Photos: Even with green set fairly low, the faces, clothing, and environments still exhibited a faint green hue when directly compared with the Samsung PX2370. We make the direct comparison point because unless you're comparing the display directly with a higher-quality display, you likely won't notice the green tint.

Recommended settings: We used SpectraCal's CalPC to calibrate the HP x2301 for bright-room viewing. The following settings are what the monitor had been adjusted to after calibration.

Attribute Setting
Brightness 90
Contrast 85
Color temperature 6500K
Color settings R-255

Viewing angle: The optimal viewing angle for a monitor is usually from directly in front, about a quarter of the screen's distance down from the top. At this angle, you're viewing colors as the manufacturer intended. Most monitors aren't designed to be viewed at any other angle. Depending on the monitor's panel type, picture quality at nonoptimal angles varies. Most monitors use TN panels, which get overly bright or overly dark in parts of the screen when not viewed from optimal angles.

The HP x2301 uses a TN panel with no antiglare coating. At its worst, it doubles as a fine, if dark, mirror. Most times, the glossiness isn't much of a problem as long as the screen isn't receiving direct sunlight. When it does, details can be difficult to see, especially in dark scenes.

When that pesky old life-giving star isn't an issue, however, the x2301's viewing angles matches other TN monitors in that colors begin to shift when viewing from about 6 to 7 inches to the left or right. As always with TN panels, the above and below viewing angles are the worst offenders. From these angles, graphic or text detail are at their most difficult to see.

This is typical of the vast majority of TN panels, though, as it's one of the limitations of the technology. It's also the reason the x2301 can be found for as low as $200, so we can't knock it (or other TN-based monitors) too hard based on this. Just understand you likely won't be creating art for the next great Web site with this one. We'd suggest a more professional IPS-based monitor like the Asus PA246Q for that.

Power consumption: The HP X2301 achieved good power consumption, with a Default/On power draw of 28.2 watts, compared with the PX2370's 25.01 watts in the same test. Fairly close results, but these power consumption contests are usually decided during sleep time.

In our Sleep/Standby test, the x2301 cost 0.76 watt and the PX2370 pulled a lower 0.27 watt.

Based on our formula, the x2301 would cost $8.94 per year to run, compared with the PX2370's $7.65 per year.

************

## [PROMPT 1]
In the HP x2301 monitor review, retype the passage that begins at the words "Power consumption: The" and stops after the words "during sleep time.".
## [PROMPT 2]
According to the HP x2301 monitor review, how much power did the x2301 draw in the Sleep/Standby test?
## [PROMPT 3]
Carry on the HP x2301 monitor review from its last sentence.

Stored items
************

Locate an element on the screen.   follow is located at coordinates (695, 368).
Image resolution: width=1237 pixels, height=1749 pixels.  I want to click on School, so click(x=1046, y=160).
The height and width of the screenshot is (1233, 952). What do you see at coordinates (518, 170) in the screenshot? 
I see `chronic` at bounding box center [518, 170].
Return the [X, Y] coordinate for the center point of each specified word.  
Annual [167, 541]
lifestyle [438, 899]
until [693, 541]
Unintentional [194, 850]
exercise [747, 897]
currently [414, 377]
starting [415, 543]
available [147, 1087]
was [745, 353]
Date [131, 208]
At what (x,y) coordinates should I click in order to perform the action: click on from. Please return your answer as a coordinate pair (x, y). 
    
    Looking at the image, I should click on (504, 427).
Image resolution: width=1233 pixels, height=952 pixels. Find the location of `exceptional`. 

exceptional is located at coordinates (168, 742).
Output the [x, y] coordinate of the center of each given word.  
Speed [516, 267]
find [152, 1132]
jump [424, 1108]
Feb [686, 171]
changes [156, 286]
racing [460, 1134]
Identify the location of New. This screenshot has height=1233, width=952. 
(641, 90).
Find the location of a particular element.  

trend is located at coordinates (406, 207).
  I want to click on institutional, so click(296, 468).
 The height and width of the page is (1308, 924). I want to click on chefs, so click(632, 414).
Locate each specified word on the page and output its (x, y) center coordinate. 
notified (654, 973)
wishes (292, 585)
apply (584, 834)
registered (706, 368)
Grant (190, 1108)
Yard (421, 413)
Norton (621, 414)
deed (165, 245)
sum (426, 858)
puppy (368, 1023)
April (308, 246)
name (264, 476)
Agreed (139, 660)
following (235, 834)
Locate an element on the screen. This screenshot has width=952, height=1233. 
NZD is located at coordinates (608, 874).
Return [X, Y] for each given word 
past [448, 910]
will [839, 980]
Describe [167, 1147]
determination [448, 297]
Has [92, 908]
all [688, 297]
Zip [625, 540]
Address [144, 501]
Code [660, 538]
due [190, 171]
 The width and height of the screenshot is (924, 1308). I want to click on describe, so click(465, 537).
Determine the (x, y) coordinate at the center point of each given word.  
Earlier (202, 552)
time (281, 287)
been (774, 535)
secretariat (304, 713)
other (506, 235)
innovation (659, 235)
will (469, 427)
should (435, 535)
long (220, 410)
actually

************

## [EXERCISE ANSWER 1]
Power consumption: The HP X2301 achieved good power consumption, with a Default/On power draw of 28.2 watts, compared with the PX2370's 25.01 watts in the same test. Fairly close results, but these power consumption contests are usually decided during sleep time.

## [EXERCISE ANSWER 2]
0.76 watt

## [EXERCISE ANSWER 3]
Juice box
HP x2301 Average watts per hour
On (default luminance) 28.2
On (max luminance) 28.7
On (min luminance) 14.9
Sleep 0.76
Calibrated (200 cd/m2) 25.7
Annual power consumption cost $8.94
Score Fair

Brightness (in cd/m2)
(Longer bars indicate better performance)

Contrast ratio
(Longer bars indicate better performance)
Samsung PX2370
Dell S2330MX
HP x2301

DisplayMate tests
(Longer bars indicate better performance)

Find out more about how we test LCD monitors.

Service and support
HP backs the X2301 with a three-year limited parts and labor warranty that covers the backlight--the same great deal other vendors, such as Dell, provide. HP includes free shipping labels and in-home service, as well as support through its 24-7 toll-free number. Just be aware that the free service ends after one year and HP will charge you after that. HP's Web site offers Web chat and e-mail support that, according to the company, it replies to within an hour.

In the realm of sub-$300 TN monitors, the Samsung PX2370 will likely not be surpassed in screen quality anytime soon. Samsung put its top-of-the-line TN panel in that display, but the company has since realized that most customers didn't really notice the enhanced quality in the PX2370. With its recent S23A550, Samsung included a much cheaper TN panel and, as a result, its performance couldn't match its predecessor.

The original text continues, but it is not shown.